Items from a data source
• • • • •

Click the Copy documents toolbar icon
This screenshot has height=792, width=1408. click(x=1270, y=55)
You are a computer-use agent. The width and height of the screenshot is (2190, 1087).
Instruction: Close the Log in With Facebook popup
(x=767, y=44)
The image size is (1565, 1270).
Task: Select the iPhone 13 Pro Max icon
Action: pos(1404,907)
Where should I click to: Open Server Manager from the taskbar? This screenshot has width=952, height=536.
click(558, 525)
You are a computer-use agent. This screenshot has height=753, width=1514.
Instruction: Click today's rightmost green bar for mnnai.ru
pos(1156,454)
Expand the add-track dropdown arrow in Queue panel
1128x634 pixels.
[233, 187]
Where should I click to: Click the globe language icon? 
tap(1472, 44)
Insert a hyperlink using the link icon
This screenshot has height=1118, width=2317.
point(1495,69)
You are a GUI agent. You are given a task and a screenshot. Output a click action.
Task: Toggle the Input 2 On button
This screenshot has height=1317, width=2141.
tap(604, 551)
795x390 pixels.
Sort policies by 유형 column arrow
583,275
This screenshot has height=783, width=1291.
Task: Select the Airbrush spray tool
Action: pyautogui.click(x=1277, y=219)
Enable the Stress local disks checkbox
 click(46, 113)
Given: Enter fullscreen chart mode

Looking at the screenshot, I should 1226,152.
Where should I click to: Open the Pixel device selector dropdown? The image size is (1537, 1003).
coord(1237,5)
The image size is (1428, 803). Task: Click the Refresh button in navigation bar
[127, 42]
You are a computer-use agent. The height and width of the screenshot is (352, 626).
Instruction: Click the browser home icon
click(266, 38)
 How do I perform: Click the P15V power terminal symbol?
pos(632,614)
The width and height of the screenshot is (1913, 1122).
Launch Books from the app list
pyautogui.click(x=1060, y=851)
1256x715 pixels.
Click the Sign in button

• • • • •

**What is required**
Beginning at the line that holds "Instruction: Click today's", reproduce each line of the records above down to and including the last one.

**Solution to the problem**
Instruction: Click today's rightmost green bar for mnnai.ru
pos(1156,454)
Expand the add-track dropdown arrow in Queue panel
1128x634 pixels.
[233, 187]
Where should I click to: Click the globe language icon? 
tap(1472, 44)
Insert a hyperlink using the link icon
This screenshot has height=1118, width=2317.
point(1495,69)
You are a GUI agent. You are given a task and a screenshot. Output a click action.
Task: Toggle the Input 2 On button
This screenshot has height=1317, width=2141.
tap(604, 551)
795x390 pixels.
Sort policies by 유형 column arrow
583,275
This screenshot has height=783, width=1291.
Task: Select the Airbrush spray tool
Action: pyautogui.click(x=1277, y=219)
Enable the Stress local disks checkbox
 click(46, 113)
Given: Enter fullscreen chart mode

Looking at the screenshot, I should 1226,152.
Where should I click to: Open the Pixel device selector dropdown? The image size is (1537, 1003).
coord(1237,5)
The image size is (1428, 803). Task: Click the Refresh button in navigation bar
[127, 42]
You are a computer-use agent. The height and width of the screenshot is (352, 626).
Instruction: Click the browser home icon
click(266, 38)
 How do I perform: Click the P15V power terminal symbol?
pos(632,614)
The width and height of the screenshot is (1913, 1122).
Launch Books from the app list
pyautogui.click(x=1060, y=851)
1256x715 pixels.
Click the Sign in button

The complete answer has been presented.